[Collected data entries]
◆ ◆ ◆ ◆ ◆ ◆ ◆
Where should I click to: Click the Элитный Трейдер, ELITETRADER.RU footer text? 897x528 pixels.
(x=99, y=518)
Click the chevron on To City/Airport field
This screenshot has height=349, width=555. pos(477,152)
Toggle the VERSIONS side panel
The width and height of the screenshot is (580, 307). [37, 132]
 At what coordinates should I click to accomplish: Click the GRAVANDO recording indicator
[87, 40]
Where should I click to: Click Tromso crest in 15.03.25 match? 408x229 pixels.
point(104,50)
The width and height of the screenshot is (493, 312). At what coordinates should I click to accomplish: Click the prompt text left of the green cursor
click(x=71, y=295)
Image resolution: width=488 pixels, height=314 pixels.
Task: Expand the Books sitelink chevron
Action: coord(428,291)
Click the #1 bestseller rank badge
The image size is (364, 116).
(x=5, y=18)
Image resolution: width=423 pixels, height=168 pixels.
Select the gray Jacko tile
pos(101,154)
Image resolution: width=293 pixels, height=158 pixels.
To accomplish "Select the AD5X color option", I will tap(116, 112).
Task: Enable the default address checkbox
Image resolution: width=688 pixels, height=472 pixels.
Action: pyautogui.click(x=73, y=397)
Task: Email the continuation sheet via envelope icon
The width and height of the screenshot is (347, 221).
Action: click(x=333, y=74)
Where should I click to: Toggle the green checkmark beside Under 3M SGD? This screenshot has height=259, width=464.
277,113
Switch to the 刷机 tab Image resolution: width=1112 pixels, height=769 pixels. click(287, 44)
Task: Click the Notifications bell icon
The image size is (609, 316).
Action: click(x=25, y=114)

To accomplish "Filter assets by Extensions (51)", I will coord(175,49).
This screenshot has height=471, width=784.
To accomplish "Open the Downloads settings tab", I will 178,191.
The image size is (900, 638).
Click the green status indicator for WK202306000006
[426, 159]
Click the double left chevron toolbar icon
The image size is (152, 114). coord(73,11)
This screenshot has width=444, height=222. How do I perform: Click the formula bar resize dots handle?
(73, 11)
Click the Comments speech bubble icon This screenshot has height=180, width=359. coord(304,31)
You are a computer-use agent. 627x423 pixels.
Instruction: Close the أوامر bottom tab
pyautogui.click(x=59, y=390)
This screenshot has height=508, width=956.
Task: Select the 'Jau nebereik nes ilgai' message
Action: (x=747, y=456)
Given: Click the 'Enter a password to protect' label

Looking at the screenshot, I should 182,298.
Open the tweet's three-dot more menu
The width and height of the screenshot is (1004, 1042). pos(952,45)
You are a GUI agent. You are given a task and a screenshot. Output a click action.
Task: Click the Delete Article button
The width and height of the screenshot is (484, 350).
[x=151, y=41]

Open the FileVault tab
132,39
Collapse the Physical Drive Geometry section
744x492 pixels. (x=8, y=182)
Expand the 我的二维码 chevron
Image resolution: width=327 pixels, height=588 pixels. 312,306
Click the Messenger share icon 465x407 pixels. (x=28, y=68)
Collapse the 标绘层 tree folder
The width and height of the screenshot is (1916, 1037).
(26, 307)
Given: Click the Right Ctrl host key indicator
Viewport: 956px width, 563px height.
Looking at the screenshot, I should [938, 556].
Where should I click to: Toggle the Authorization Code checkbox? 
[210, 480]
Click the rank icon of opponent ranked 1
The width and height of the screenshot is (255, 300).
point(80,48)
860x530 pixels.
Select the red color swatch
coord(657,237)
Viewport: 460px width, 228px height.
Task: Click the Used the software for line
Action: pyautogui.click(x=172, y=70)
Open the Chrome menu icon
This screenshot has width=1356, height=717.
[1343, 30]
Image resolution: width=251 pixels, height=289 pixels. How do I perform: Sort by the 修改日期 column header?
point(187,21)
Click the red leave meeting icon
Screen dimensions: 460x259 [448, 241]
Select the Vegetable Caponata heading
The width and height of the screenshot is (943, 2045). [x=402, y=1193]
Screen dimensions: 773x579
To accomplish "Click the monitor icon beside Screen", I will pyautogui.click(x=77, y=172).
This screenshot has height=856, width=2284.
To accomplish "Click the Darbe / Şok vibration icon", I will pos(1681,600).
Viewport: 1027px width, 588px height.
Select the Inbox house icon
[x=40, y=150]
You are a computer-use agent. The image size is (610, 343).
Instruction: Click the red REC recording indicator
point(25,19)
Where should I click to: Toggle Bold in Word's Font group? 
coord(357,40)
◆ ◆ ◆ ◆ ◆ ◆ ◆
### EXERCISE DESCRIPTION
Please return all of the entries shown above, exactly as they stand.

### RESULT OF THE TASK
Where should I click to: Click the Элитный Трейдер, ELITETRADER.RU footer text? 897x528 pixels.
(x=99, y=518)
Click the chevron on To City/Airport field
This screenshot has height=349, width=555. pos(477,152)
Toggle the VERSIONS side panel
The width and height of the screenshot is (580, 307). [37, 132]
 At what coordinates should I click to accomplish: Click the GRAVANDO recording indicator
[87, 40]
Where should I click to: Click Tromso crest in 15.03.25 match? 408x229 pixels.
point(104,50)
The width and height of the screenshot is (493, 312). At what coordinates should I click to accomplish: Click the prompt text left of the green cursor
click(x=71, y=295)
Image resolution: width=488 pixels, height=314 pixels.
Task: Expand the Books sitelink chevron
Action: coord(428,291)
Click the #1 bestseller rank badge
The image size is (364, 116).
(x=5, y=18)
Image resolution: width=423 pixels, height=168 pixels.
Select the gray Jacko tile
pos(101,154)
Image resolution: width=293 pixels, height=158 pixels.
To accomplish "Select the AD5X color option", I will tap(116, 112).
Task: Enable the default address checkbox
Image resolution: width=688 pixels, height=472 pixels.
Action: pyautogui.click(x=73, y=397)
Task: Email the continuation sheet via envelope icon
The width and height of the screenshot is (347, 221).
Action: click(x=333, y=74)
Where should I click to: Toggle the green checkmark beside Under 3M SGD? This screenshot has height=259, width=464.
277,113
Switch to the 刷机 tab Image resolution: width=1112 pixels, height=769 pixels. click(287, 44)
Task: Click the Notifications bell icon
The image size is (609, 316).
Action: click(x=25, y=114)

To accomplish "Filter assets by Extensions (51)", I will coord(175,49).
This screenshot has height=471, width=784.
To accomplish "Open the Downloads settings tab", I will 178,191.
The image size is (900, 638).
Click the green status indicator for WK202306000006
[426, 159]
Click the double left chevron toolbar icon
The image size is (152, 114). coord(73,11)
This screenshot has width=444, height=222. How do I perform: Click the formula bar resize dots handle?
(73, 11)
Click the Comments speech bubble icon This screenshot has height=180, width=359. coord(304,31)
You are a computer-use agent. 627x423 pixels.
Instruction: Close the أوامر bottom tab
pyautogui.click(x=59, y=390)
This screenshot has height=508, width=956.
Task: Select the 'Jau nebereik nes ilgai' message
Action: (x=747, y=456)
Given: Click the 'Enter a password to protect' label

Looking at the screenshot, I should 182,298.
Open the tweet's three-dot more menu
The width and height of the screenshot is (1004, 1042). pos(952,45)
You are a GUI agent. You are given a task and a screenshot. Output a click action.
Task: Click the Delete Article button
The width and height of the screenshot is (484, 350).
[x=151, y=41]

Open the FileVault tab
132,39
Collapse the Physical Drive Geometry section
744x492 pixels. (x=8, y=182)
Expand the 我的二维码 chevron
Image resolution: width=327 pixels, height=588 pixels. 312,306
Click the Messenger share icon 465x407 pixels. (x=28, y=68)
Collapse the 标绘层 tree folder
The width and height of the screenshot is (1916, 1037).
(26, 307)
Given: Click the Right Ctrl host key indicator
Viewport: 956px width, 563px height.
Looking at the screenshot, I should [938, 556].
Where should I click to: Toggle the Authorization Code checkbox? 
[210, 480]
Click the rank icon of opponent ranked 1
The width and height of the screenshot is (255, 300).
point(80,48)
860x530 pixels.
Select the red color swatch
coord(657,237)
Viewport: 460px width, 228px height.
Task: Click the Used the software for line
Action: pyautogui.click(x=172, y=70)
Open the Chrome menu icon
This screenshot has width=1356, height=717.
[1343, 30]
Image resolution: width=251 pixels, height=289 pixels. How do I perform: Sort by the 修改日期 column header?
point(187,21)
Click the red leave meeting icon
Screen dimensions: 460x259 [448, 241]
Select the Vegetable Caponata heading
The width and height of the screenshot is (943, 2045). [x=402, y=1193]
Screen dimensions: 773x579
To accomplish "Click the monitor icon beside Screen", I will pyautogui.click(x=77, y=172).
This screenshot has height=856, width=2284.
To accomplish "Click the Darbe / Şok vibration icon", I will pos(1681,600).
Viewport: 1027px width, 588px height.
Select the Inbox house icon
[x=40, y=150]
You are a computer-use agent. The image size is (610, 343).
Instruction: Click the red REC recording indicator
point(25,19)
Where should I click to: Toggle Bold in Word's Font group? 
coord(357,40)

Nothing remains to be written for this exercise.